Ismaili : PDK prêt pour l'élection, opposition sans nombre pour l'effondrement du gouvernement

Le vice-président du Parti démocratique du Kosovo, Uran Ismaili, a parlé du régime de Vetevendosje, des travaux du Parlement et de l'opposition de son parti, ainsi que des élections anticipées. Le sous-en-tête PDK, pont Ismaili, a déclaré que son parti était prêt pour les élections. Selon lui, les élections sont une réorganisation d'une situation [...]
Le sous-en-tête PDK, pont Ismaili, a déclaré que son parti était prêt pour les élections. Selon lui, les élections sont une réorganisation d'une situation qui a été grandement perturbée.
La situation au Kosovo a été perturbée non seulement sur le plan politique, mais aussi sur le plan économique. Les prix sont extrêmement élevés, le secteur de la santé est en moitié paralysie, l'éducation manque de vision d'investissement ou de concentration et l'attention du gouvernement. Ce qui améliore la vie des citoyens au Kosovo aujourd'hui est donc complètement perturbé” il a dit, ajoutant que l'opposition ne peut pas faire tomber le gouvernement à l'Assemblée parce qu'il n'a pas de nombre.
Selon lui, la politique gouvernementale devait permettre aux familles du Kosovo en cette période de crise.
C'est notre investissement, c'est notre moyen de sortir de cette stagnation économique. Quelque chose a été nécessaire pour permettre aux gens de voir la lumière au bout du tunnel. Consommés de conflits internes par le gouvernement, les accusations, les doigts les uns pour les autres ont perturbé toute cette vie politique, et la clé n'est pas vue.” RTK.

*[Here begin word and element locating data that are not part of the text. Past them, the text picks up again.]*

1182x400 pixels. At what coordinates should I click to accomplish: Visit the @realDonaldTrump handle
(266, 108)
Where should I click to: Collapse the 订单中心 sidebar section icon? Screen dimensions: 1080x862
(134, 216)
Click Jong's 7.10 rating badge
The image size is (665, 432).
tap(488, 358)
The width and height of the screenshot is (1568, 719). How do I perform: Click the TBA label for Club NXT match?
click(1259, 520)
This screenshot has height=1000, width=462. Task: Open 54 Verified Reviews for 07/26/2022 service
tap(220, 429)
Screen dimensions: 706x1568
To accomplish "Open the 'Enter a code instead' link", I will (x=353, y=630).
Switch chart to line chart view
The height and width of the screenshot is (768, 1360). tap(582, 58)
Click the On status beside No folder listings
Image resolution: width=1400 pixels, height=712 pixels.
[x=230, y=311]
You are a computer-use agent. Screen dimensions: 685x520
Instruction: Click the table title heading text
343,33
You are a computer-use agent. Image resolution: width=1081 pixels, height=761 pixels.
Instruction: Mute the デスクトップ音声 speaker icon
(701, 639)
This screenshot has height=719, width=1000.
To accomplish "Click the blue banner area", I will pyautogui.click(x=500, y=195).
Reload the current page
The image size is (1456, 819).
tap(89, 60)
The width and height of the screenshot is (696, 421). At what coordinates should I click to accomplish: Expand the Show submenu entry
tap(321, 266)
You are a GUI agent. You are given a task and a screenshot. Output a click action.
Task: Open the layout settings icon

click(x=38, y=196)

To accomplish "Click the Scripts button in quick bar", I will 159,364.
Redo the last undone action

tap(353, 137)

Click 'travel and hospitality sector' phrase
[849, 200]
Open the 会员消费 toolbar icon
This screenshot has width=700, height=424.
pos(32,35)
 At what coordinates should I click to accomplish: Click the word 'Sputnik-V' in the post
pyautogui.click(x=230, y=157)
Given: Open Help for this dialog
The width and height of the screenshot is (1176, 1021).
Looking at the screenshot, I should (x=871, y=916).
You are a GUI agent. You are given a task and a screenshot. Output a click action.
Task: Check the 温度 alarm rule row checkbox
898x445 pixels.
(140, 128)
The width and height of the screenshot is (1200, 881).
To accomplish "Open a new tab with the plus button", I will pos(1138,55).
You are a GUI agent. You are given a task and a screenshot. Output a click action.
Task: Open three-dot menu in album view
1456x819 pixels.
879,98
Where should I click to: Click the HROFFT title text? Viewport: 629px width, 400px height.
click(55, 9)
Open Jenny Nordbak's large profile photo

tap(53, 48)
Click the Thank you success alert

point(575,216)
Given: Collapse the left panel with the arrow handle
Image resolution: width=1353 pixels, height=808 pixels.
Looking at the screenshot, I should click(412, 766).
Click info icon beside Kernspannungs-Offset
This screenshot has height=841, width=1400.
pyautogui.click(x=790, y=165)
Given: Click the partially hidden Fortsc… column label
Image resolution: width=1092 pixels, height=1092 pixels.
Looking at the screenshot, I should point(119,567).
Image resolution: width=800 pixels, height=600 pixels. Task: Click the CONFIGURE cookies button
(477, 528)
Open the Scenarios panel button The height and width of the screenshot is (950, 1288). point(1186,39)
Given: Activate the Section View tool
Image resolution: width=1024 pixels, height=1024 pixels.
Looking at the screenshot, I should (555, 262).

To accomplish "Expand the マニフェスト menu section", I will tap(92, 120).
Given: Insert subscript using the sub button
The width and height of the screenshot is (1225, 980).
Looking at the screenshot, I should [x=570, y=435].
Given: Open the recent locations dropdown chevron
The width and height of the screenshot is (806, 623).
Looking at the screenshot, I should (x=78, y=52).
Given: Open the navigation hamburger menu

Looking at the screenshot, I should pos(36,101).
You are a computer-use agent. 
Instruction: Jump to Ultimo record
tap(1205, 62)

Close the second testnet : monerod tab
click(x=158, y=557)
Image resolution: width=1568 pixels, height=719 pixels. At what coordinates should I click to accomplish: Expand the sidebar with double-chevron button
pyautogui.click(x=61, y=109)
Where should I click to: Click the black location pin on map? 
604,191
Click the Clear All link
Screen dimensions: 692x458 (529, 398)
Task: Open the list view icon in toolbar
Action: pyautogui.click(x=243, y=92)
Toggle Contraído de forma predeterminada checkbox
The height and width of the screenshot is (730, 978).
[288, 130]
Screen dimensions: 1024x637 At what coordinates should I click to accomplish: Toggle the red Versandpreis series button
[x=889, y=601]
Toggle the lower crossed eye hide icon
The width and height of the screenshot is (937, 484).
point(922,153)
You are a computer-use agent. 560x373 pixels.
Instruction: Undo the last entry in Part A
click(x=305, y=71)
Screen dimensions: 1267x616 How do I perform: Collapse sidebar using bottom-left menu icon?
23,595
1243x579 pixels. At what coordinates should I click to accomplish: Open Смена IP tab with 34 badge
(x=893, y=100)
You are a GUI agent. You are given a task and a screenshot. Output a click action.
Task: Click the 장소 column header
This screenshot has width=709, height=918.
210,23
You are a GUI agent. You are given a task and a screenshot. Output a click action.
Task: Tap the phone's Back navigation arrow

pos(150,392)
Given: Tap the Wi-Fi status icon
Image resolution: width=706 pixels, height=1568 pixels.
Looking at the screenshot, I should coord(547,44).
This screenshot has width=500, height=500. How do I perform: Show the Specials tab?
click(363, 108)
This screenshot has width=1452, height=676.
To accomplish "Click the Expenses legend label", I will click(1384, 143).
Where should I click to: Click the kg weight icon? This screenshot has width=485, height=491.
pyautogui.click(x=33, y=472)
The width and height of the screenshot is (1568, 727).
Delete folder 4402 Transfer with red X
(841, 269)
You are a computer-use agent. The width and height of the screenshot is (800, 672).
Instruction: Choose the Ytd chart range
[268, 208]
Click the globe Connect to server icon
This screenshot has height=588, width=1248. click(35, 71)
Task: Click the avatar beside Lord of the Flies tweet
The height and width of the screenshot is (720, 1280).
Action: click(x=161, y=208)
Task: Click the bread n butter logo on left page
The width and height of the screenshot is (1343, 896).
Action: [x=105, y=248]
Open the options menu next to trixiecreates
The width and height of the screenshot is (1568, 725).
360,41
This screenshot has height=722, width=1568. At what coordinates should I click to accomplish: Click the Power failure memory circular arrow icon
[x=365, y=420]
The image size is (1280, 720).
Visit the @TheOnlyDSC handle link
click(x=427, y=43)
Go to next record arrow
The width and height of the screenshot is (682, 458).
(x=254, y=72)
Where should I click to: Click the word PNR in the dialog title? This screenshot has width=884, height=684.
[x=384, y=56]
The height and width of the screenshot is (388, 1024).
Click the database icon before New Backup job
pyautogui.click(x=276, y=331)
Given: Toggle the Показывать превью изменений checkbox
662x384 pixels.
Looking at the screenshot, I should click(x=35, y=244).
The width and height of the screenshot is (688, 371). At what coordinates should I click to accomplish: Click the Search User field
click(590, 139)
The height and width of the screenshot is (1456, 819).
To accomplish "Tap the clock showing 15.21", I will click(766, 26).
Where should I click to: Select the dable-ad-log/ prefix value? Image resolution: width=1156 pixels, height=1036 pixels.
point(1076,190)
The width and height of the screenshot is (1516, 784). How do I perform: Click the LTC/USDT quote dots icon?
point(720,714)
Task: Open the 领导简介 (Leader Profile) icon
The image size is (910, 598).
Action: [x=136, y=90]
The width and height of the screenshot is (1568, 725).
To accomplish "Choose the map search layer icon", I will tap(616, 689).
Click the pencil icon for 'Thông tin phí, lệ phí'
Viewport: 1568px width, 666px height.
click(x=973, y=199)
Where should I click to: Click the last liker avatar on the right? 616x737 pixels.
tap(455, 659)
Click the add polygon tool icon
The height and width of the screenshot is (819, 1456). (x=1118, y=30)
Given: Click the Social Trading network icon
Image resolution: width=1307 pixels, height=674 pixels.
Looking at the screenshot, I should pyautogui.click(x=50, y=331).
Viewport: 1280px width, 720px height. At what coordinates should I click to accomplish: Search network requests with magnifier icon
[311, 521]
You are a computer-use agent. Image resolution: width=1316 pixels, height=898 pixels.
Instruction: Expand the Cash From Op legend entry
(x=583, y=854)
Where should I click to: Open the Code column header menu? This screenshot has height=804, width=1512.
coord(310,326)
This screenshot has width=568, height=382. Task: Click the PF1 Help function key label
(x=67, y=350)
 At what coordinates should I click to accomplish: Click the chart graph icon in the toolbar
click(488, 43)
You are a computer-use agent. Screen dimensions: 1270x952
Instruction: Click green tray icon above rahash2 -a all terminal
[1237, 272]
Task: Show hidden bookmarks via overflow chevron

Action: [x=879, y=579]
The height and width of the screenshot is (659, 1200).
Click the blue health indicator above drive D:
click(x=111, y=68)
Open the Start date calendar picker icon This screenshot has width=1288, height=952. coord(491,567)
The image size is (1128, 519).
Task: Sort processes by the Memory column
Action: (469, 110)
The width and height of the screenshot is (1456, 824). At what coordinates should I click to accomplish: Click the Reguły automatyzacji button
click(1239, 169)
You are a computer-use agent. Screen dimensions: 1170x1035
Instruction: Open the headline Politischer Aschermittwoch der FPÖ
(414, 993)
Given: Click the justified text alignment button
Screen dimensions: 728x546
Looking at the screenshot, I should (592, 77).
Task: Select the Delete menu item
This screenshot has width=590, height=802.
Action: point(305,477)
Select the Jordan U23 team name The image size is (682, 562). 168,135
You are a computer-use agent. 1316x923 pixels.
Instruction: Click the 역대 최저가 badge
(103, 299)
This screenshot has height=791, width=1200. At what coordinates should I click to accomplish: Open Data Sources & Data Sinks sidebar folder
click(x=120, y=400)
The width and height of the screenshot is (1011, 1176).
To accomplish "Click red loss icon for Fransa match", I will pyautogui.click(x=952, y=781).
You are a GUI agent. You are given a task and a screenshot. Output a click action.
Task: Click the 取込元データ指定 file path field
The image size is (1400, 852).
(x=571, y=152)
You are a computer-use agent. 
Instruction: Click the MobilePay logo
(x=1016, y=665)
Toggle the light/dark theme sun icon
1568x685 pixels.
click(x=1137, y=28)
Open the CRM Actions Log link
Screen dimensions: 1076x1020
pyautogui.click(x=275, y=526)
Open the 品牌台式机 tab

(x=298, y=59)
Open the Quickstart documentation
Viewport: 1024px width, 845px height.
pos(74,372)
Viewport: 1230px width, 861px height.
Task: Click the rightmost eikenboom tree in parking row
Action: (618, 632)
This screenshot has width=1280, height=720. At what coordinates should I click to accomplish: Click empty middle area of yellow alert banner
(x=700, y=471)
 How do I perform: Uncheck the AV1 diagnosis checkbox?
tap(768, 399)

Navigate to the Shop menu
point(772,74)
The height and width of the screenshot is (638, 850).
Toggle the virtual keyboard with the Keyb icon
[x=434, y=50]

Ismaili a déclaré qu'il y a quelques jours, la violence au Parlement résultait d'une haine pathologique que le vice-premier ministre Besnik Bislimi avait contre l'opposition.
Ismaili a dit que l'opposition a bien fait de maintenir la paix dans le pays parce qu'elle est là pour les citoyens et qu'elle est représentative de ceux qui y ont voté. Sous-en-tête Le PDK, il a déclaré que l'opposition a joué son rôle à l'Assemblée en exploitant les possibilités d'opposition pour protéger les intérêts des citoyens.
Dans tout ce que nous avons pu faire comme opposition nous avons fait. Nous avons été critiques, nous avons cherché des responsabilités, nous avons donné des propositions, et tout ce que nous avons pu faire pour”, a dit Ismaili.
Il a mentionné des questions qu'il a soulevées. Le PDK à l'Assemblée du Kosovo.
“Nous avons soulevé la question de l'électricité bien avant le scandale de Martin Berisha. Donc nous parlons depuis longtemps que les prix, les fournitures sont de gros problèmes. Nous avons parlé d'aucune transparence. Nous avons parlé de la grande tendance du gouvernement à contrôler chaque segment d'institutions, y compris les fonctionnaires, les institutions de l'administration publique et toutes ces institutions que nous avons contestées devant les tribunaux et la Cour constitutionnelle”, a déclaré Ismaili.
Il a souligné que pour toutes les questions qu'il a jugées préjudiciables au Kosovo, le PDK a défié les institutions par des moyens démocratiques.
Le sous-en-tête du PDK a refusé de commenter la déclaration du leader AAK Ramush Haradinaj, où l'ancien président Hashim Thaci et Rrustem Mustafa les appellent touristes. Selon lui, tout le monde sait que l'ancien président Thaci est une figure historique bien connue.